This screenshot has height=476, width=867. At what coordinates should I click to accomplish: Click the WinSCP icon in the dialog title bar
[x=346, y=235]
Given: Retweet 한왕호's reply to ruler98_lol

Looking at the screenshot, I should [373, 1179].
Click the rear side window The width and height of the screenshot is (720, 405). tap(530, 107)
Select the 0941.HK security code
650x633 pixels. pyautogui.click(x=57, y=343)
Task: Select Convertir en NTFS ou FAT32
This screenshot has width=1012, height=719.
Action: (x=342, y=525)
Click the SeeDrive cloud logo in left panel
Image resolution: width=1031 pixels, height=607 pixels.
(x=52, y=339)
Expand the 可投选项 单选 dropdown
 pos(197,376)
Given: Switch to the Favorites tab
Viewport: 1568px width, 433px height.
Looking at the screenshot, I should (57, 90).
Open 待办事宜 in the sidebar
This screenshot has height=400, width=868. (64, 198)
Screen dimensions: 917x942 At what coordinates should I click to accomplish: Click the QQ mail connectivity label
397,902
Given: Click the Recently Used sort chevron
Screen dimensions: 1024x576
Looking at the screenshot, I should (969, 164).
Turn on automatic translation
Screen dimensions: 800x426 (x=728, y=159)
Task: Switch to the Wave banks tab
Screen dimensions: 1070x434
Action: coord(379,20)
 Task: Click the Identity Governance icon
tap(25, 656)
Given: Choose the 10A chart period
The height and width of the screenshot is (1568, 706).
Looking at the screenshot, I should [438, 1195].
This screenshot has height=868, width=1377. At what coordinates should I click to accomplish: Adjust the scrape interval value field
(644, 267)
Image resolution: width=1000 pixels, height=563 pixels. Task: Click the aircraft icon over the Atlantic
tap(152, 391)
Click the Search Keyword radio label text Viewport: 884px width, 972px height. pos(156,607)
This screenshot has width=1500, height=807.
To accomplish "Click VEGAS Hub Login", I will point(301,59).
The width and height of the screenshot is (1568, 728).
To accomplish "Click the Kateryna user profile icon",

——————————

» **Brief**
Reproduce the material above precisely, omitting nothing.

» **Solution to the problem**
This screenshot has height=476, width=867. At what coordinates should I click to accomplish: Click the WinSCP icon in the dialog title bar
[x=346, y=235]
Given: Retweet 한왕호's reply to ruler98_lol

Looking at the screenshot, I should [373, 1179].
Click the rear side window The width and height of the screenshot is (720, 405). tap(530, 107)
Select the 0941.HK security code
650x633 pixels. pyautogui.click(x=57, y=343)
Task: Select Convertir en NTFS ou FAT32
This screenshot has width=1012, height=719.
Action: (x=342, y=525)
Click the SeeDrive cloud logo in left panel
Image resolution: width=1031 pixels, height=607 pixels.
(x=52, y=339)
Expand the 可投选项 单选 dropdown
 pos(197,376)
Given: Switch to the Favorites tab
Viewport: 1568px width, 433px height.
Looking at the screenshot, I should (57, 90).
Open 待办事宜 in the sidebar
This screenshot has height=400, width=868. (64, 198)
Screen dimensions: 917x942 At what coordinates should I click to accomplish: Click the QQ mail connectivity label
397,902
Given: Click the Recently Used sort chevron
Screen dimensions: 1024x576
Looking at the screenshot, I should (969, 164).
Turn on automatic translation
Screen dimensions: 800x426 (x=728, y=159)
Task: Switch to the Wave banks tab
Screen dimensions: 1070x434
Action: coord(379,20)
 Task: Click the Identity Governance icon
tap(25, 656)
Given: Choose the 10A chart period
The height and width of the screenshot is (1568, 706).
Looking at the screenshot, I should [438, 1195].
This screenshot has height=868, width=1377. At what coordinates should I click to accomplish: Adjust the scrape interval value field
(644, 267)
Image resolution: width=1000 pixels, height=563 pixels. Task: Click the aircraft icon over the Atlantic
tap(152, 391)
Click the Search Keyword radio label text Viewport: 884px width, 972px height. pos(156,607)
This screenshot has width=1500, height=807.
To accomplish "Click VEGAS Hub Login", I will point(301,59).
The width and height of the screenshot is (1568, 728).
To accomplish "Click the Kateryna user profile icon",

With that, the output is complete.